> **Given request**: Count the lines of the data below that contain the word "наркотиков". Reply with the number only.

-*-*-

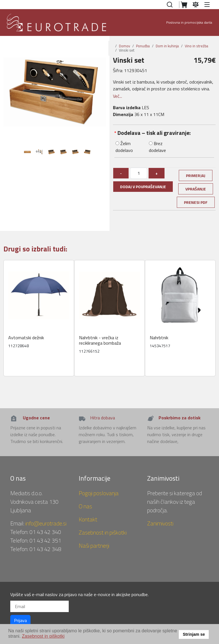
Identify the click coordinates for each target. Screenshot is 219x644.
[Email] (39, 606)
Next (103, 153)
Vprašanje (196, 189)
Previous (11, 153)
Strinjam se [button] (194, 634)
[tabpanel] (27, 153)
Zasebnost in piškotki (103, 532)
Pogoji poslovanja (99, 493)
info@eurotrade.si (46, 523)
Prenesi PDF (196, 202)
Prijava (20, 620)
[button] (208, 5)
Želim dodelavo (124, 147)
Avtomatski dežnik (26, 338)
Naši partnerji (94, 545)
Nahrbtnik (159, 338)
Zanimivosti (160, 523)
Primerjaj (196, 175)
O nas (85, 506)
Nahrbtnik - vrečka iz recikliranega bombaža (100, 340)
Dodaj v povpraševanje (143, 186)
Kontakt (88, 519)
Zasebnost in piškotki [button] (43, 636)
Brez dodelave (157, 147)
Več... (117, 96)
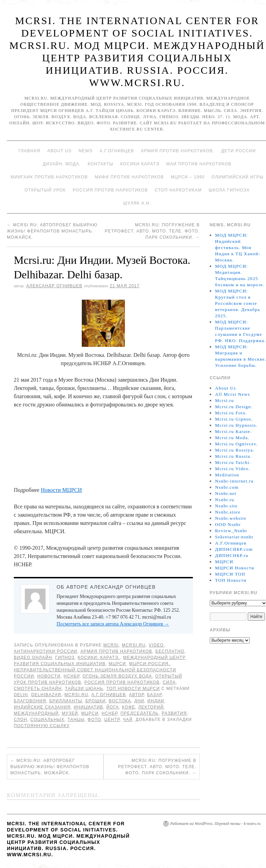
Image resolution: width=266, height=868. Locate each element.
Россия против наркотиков (110, 190)
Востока (120, 701)
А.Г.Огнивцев (117, 151)
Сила (169, 682)
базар (154, 695)
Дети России (238, 151)
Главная (29, 151)
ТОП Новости (230, 580)
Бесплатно (170, 651)
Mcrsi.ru (134, 645)
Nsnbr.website (230, 518)
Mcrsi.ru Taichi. (233, 462)
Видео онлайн (33, 658)
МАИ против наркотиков (199, 164)
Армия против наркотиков (116, 651)
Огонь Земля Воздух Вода (117, 676)
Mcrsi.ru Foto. (231, 413)
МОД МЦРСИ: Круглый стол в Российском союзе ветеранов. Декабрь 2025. (237, 303)
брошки (95, 701)
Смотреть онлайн (38, 689)
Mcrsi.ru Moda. (232, 437)
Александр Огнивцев (54, 286)
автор (136, 695)
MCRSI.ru (76, 695)
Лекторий (151, 707)
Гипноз (65, 658)
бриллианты (66, 701)
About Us (59, 151)
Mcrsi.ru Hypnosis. (236, 425)
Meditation (227, 475)
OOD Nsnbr (228, 524)
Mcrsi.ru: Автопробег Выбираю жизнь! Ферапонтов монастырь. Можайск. (52, 231)
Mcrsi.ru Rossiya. (235, 450)
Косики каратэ (140, 164)
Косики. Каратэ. (99, 658)
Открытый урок (45, 190)
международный (36, 713)
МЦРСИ (117, 664)
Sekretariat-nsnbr (234, 537)
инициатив (88, 707)
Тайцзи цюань (84, 689)
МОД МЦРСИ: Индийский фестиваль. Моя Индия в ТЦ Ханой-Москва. (237, 247)
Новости (49, 676)
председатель (139, 713)
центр (112, 720)
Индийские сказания (42, 707)
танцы (76, 720)
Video (156, 645)
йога (112, 707)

-*-*-

> **Result of the task**: 3